§ **Exercise prompt**:
Go through the records below line by line. Count the lines with "floppy" and give the count alone.

§ **Dataset entries**:
╭──

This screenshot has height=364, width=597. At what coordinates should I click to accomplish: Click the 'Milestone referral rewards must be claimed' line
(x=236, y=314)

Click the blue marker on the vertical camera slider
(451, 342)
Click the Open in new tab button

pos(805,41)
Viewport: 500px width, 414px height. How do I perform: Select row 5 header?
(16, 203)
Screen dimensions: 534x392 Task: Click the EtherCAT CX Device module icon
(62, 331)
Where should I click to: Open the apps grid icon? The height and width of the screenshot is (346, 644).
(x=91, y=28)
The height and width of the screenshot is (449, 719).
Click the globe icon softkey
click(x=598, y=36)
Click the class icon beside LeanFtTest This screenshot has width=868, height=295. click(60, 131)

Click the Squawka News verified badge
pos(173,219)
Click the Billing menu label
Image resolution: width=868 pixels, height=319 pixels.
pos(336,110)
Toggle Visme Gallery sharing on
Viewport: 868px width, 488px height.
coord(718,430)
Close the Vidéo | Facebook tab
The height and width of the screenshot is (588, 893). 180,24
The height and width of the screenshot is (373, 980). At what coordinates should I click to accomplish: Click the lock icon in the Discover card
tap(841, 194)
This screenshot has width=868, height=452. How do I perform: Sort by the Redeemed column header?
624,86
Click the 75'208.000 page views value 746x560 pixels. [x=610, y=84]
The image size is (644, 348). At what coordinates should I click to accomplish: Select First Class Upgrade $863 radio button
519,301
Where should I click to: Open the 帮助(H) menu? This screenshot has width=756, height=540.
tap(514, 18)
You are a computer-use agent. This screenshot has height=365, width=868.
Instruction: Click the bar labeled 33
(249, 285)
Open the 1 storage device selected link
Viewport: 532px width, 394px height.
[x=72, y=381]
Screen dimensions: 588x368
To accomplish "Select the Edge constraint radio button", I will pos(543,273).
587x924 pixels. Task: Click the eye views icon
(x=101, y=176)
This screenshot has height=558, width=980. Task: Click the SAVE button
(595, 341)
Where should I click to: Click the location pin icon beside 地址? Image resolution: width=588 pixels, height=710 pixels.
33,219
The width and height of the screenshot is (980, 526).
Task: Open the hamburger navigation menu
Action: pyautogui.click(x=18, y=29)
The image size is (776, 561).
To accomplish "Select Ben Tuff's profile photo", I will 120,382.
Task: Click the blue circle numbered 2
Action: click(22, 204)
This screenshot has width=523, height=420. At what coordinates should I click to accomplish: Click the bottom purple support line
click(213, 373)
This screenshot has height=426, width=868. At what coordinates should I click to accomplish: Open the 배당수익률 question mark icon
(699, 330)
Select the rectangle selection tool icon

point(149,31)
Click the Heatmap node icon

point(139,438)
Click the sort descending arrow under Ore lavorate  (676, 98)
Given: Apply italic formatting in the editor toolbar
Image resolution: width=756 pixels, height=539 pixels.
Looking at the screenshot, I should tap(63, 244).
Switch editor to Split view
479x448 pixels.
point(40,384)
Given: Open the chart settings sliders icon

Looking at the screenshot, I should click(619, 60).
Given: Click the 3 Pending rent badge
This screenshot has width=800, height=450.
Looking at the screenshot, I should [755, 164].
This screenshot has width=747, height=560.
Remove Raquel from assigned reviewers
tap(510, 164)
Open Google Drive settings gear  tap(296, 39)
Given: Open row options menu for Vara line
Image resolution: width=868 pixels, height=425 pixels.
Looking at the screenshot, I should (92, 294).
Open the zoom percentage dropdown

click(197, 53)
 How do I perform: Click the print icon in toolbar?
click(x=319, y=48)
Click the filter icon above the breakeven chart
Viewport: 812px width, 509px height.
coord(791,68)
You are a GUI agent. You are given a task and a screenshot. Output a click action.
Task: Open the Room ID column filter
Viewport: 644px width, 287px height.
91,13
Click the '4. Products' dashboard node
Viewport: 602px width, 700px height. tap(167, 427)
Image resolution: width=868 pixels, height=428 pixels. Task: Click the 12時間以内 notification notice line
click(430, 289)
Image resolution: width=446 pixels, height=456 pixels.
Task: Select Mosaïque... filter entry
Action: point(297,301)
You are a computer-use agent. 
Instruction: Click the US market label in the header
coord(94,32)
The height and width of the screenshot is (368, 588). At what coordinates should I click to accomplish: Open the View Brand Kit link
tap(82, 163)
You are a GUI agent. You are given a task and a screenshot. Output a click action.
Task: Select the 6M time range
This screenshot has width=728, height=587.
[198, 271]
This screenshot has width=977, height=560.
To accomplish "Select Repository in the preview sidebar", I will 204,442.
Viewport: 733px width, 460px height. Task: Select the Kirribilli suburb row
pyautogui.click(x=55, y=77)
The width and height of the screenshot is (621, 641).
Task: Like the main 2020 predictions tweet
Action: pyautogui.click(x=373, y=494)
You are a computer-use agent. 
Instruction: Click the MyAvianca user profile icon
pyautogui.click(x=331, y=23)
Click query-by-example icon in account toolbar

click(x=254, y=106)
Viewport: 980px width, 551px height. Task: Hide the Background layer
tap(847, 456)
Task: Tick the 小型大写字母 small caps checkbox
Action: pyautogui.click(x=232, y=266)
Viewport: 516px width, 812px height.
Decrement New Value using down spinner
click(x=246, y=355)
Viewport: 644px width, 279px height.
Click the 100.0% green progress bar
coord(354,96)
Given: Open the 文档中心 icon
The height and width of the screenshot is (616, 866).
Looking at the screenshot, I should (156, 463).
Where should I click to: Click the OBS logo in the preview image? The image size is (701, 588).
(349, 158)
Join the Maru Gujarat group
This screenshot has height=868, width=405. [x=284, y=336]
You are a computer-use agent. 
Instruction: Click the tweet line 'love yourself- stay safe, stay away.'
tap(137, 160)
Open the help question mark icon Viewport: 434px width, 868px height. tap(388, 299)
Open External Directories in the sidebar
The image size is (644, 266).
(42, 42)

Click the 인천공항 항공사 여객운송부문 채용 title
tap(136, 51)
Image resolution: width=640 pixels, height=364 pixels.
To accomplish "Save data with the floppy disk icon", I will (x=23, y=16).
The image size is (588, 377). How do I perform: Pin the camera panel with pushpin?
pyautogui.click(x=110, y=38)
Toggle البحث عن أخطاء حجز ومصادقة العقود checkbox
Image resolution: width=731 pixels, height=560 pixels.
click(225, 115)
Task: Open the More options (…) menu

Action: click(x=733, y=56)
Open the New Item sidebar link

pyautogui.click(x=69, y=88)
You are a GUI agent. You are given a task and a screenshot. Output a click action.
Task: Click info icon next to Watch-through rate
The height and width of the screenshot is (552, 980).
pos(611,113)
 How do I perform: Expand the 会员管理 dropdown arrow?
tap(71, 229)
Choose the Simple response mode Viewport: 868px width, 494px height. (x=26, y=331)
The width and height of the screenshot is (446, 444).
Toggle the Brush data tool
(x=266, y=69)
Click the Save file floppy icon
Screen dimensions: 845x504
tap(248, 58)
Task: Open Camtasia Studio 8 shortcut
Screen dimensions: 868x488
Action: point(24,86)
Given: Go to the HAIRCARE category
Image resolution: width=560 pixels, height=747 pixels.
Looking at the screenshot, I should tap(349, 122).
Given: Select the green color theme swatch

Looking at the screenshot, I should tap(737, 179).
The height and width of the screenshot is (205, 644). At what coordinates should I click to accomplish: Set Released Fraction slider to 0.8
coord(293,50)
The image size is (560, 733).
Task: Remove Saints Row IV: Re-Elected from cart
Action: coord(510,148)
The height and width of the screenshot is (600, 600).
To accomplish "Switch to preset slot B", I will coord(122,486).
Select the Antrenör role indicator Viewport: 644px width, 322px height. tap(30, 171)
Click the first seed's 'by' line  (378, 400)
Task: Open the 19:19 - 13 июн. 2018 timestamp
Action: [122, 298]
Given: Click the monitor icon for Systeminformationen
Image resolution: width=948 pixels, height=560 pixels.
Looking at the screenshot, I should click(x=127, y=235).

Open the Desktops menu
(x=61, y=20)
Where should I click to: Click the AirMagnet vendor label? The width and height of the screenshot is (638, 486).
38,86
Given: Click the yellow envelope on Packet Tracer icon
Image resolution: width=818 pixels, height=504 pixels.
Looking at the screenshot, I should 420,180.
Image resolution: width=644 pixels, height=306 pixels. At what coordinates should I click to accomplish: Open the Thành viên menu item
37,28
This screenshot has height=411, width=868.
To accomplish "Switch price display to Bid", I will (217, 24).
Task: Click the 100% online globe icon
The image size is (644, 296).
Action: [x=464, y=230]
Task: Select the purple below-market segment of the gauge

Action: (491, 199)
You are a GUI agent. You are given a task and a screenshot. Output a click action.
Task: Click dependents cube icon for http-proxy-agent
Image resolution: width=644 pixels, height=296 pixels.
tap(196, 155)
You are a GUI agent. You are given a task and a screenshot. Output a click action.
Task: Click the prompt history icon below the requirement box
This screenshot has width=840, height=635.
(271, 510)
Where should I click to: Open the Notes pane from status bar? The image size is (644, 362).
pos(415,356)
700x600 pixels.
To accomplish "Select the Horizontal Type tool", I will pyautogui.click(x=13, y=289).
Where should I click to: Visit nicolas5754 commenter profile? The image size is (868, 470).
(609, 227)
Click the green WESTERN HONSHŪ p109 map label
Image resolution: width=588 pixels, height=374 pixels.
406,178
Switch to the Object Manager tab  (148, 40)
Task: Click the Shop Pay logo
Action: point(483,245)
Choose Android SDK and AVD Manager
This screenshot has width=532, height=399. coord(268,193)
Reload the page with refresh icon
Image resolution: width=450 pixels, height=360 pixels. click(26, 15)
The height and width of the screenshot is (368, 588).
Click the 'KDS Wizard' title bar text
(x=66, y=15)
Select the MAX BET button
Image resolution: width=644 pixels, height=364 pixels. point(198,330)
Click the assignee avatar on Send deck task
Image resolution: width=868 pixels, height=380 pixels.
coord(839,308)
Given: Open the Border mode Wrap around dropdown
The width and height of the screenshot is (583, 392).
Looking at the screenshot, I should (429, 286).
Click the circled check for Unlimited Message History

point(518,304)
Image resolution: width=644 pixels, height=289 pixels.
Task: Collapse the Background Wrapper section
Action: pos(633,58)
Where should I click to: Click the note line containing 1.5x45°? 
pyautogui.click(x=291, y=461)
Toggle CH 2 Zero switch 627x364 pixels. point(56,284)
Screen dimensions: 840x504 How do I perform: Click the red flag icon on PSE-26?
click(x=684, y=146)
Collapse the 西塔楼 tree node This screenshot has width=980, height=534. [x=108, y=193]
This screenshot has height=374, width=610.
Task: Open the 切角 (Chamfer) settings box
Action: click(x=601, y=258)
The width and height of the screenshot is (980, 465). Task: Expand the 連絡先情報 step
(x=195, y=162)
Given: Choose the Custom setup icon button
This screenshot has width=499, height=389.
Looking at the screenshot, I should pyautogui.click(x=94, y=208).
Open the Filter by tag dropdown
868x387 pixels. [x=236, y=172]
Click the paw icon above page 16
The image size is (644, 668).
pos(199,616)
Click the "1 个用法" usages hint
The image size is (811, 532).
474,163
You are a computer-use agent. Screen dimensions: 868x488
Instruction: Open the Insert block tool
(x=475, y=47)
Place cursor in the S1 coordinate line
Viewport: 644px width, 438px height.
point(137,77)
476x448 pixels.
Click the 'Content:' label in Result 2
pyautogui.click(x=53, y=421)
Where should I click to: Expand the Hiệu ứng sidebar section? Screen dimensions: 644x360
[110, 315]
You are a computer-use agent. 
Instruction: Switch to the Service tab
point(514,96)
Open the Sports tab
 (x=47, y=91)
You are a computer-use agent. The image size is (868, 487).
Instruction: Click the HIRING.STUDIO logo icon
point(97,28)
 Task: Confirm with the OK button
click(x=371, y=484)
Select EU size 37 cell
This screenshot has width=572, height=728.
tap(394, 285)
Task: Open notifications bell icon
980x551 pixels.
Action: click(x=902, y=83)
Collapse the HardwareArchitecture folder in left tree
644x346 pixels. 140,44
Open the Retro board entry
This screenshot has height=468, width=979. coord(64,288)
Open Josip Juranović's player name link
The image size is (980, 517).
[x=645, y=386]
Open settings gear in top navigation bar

╰──

§ **Output below**:
2